Government funding for policing comes under fresh scrutiny following alleged terror attack in Westminster 

Lizzie Dearden
Home Affairs Correspondent
Thursday 16 August 2018 17:18
Sajid Javid has publicly called for police to be given more resources in an upcoming government spending review
Sajid Javid has publicly called for police to be given more resources in an upcoming government spending review

The home secretary told Theresa May she made the “wrong decision” by blocking a 3 per cent pay rise for police officers, it has emerged.

The prime minister was accused of treating policing with “contempt” after rejecting recommendations by the independent Police Remuneration Review Body amid plummeting officer numbers, rising crime and terrorism.

A Home Office letter sent to Downing Street said Sajid Javid was “strongly in favour” of the recommendation.

“As you will be aware, the Police Remuneration Review Body recommended the consolidation of the 1 per cent non-consolidated award for police officers from 2017/18 and, following that consolidation, a 2 per cent consolidated increase for officers at all ranks from 1 September 2018,” said the document seen by The Telegraph.

“The home secretary was strongly in favour of this. However, the prime minister and chancellor have decided that officers should only be given a 2 per cent consolidated pay award, meaning only a small 1% pay rise in reality. He continues to be of the view that this is the wrong decision.”

Mr Javid wanted officers to be given a one-off bonus of 1 per cent that would effectively give them 3 per cent rise but was overruled and later publicly backed the government’s controversial settlement.

“Our police officers do an incredible job in the face of complex crime and rising demand, and I’m grateful for their continued dedication to keeping us safe,” he said when the decision was announced last month.

Sajid Javid speaking at the annual conference of the Police Federation

“This award represents the highest consolidated pay award since 2010. I’ll continue to fight on behalf of police to ensure they have the resources they need to do their jobs effectively.”

Mr Javid, who is widely tipped as a future prime minister, won support from police by admitting they need more resources in his maiden public speech as home secretary in May.

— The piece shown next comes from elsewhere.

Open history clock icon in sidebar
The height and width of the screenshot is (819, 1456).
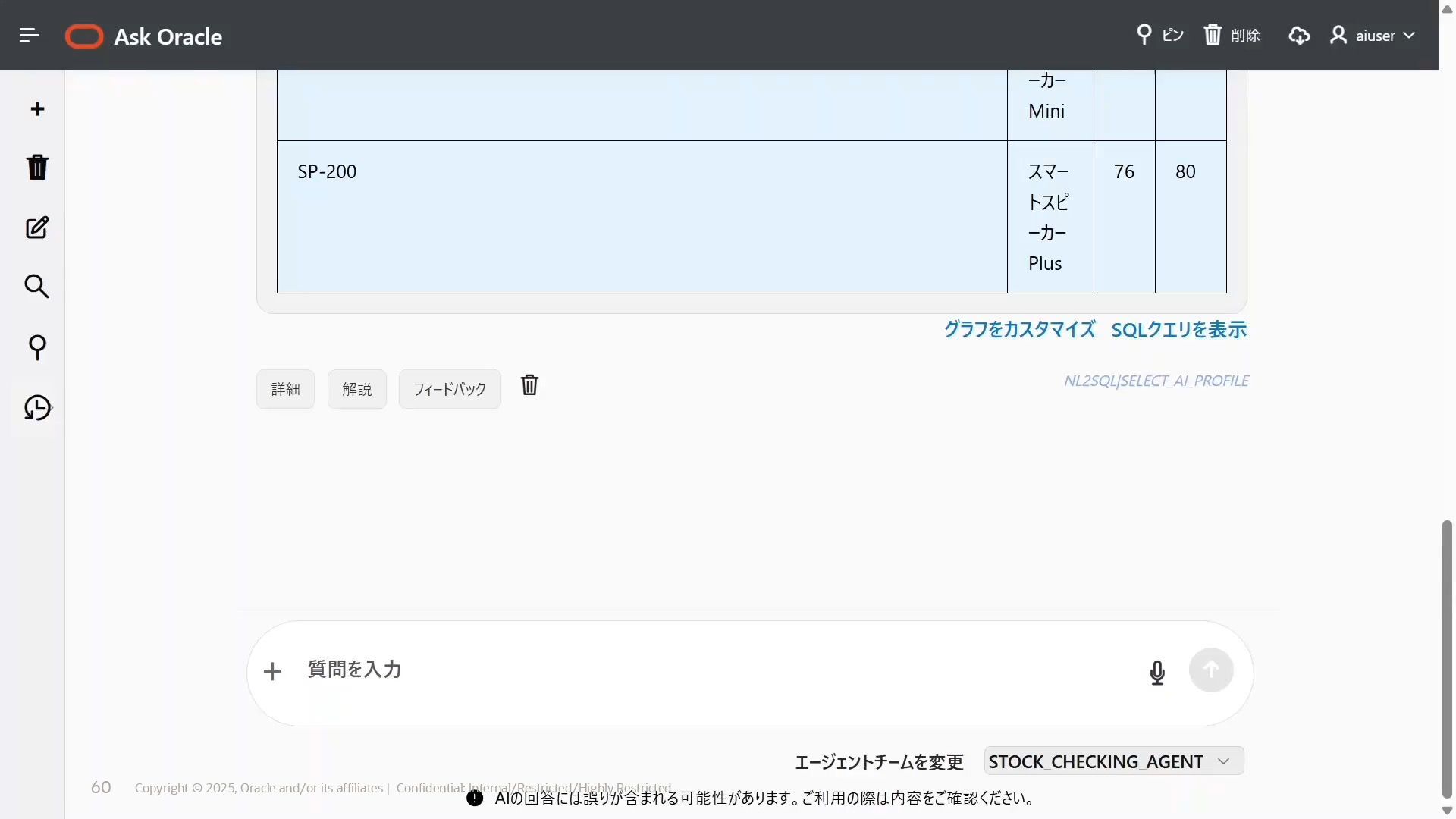[37, 408]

Government funding for policing came under fresh scrutiny after politicians praised the rapid response by officers at the scene of a crash outside the Houses of Parliament, which is being treated as a terror incident.

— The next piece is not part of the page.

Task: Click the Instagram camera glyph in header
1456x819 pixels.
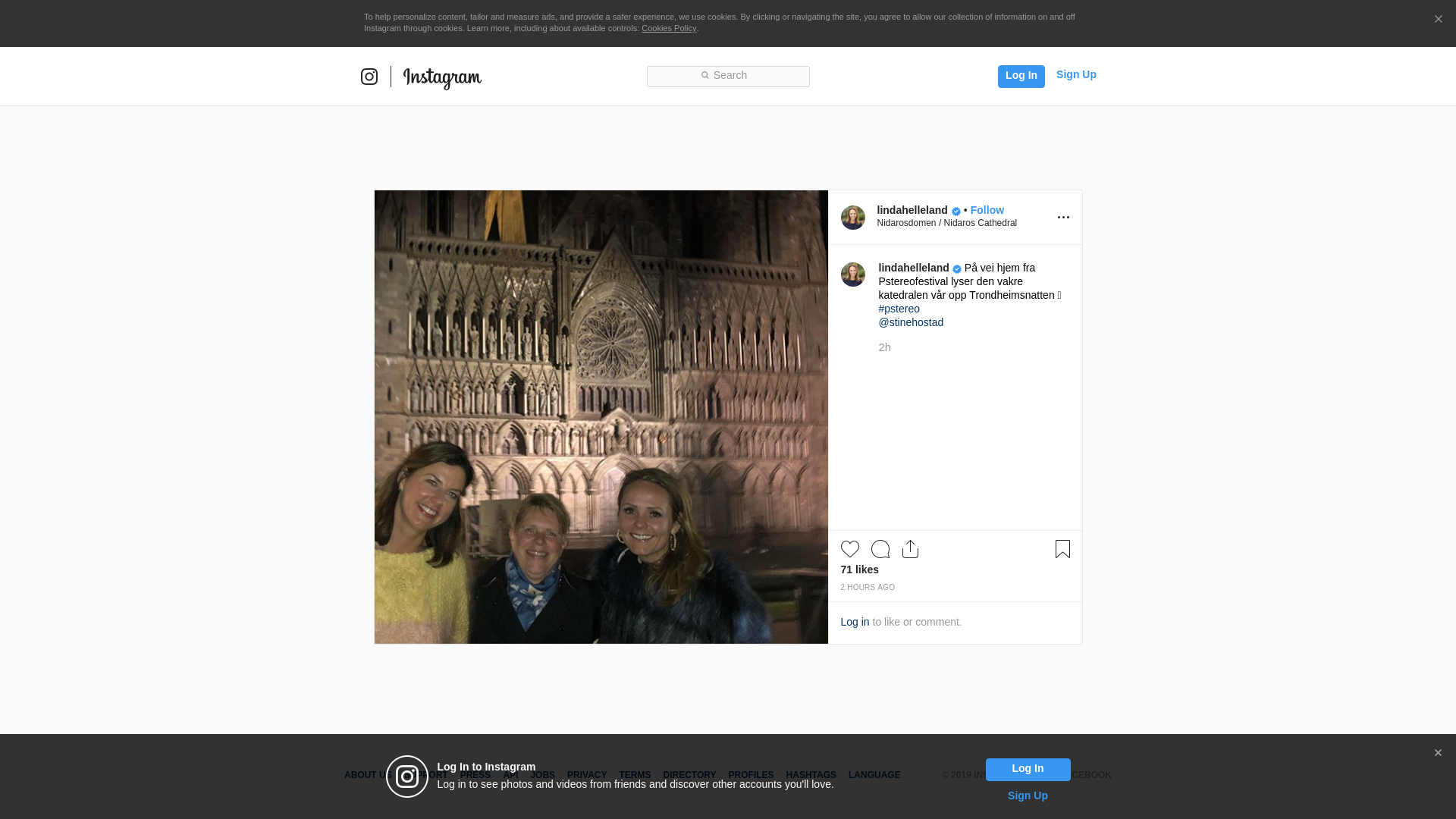Action: click(x=369, y=77)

Ms May heralded the “formidable courage” and professionalism of the emergency services who “ran towards” danger.

But Police Federation chair John Apter said her words provoked anger among thousands of rank-and-file officers, who are currently bearing the brunt of budget cuts.

"What angers me is that in times of crisis, such as what happened on the doorstep almost of Parliament, then the prime minister is the first to celebrate how brilliant police officers and policing are, but in the very next breath she's stabbing them in the back,” he added.

"The hypocrisy that comes from the prime minister really does stink.

"She can't have her cake and eat it when it comes to a relationship with policing and with police officers.”

The Police Federation’s calculations say officers have only had a 0.85 per cent pay rise in real terms and a record number are being forced to take second jobs to supplement their income.

Ms May told the association, which represents 119,000 officers, that it was “crying wolf” over the impact of cuts she was making as home secretary in 2015.

The number of police officers in England and Wales has plummeted to a record low as violent crime continues to rise, and some forces say they will have to stop responding to some less serious crimes because of stretched resources.

Almost half of all criminal investigations have been closed with no suspect identified, and the proportion ending with someone being charged or summonsed to court fell to just 9 per cent in the year to March.

The Home Office said that a 2 per cent pay rise was the “maximum affordable award” and would make the average pay for a police constable more than £38,600.

“In deciding the award, the government has strived to strike a balance between overall affordability to forces and fairness to the taxpayer, recognising the importance of continuing to reduce debt as a share of the economy whilst investing in vital public services,” a spokesperson added.

Last year the government ordered police and crime commissioners to increase the amount of money taken from council tax to make up the bulk of a £460m increase in police funding.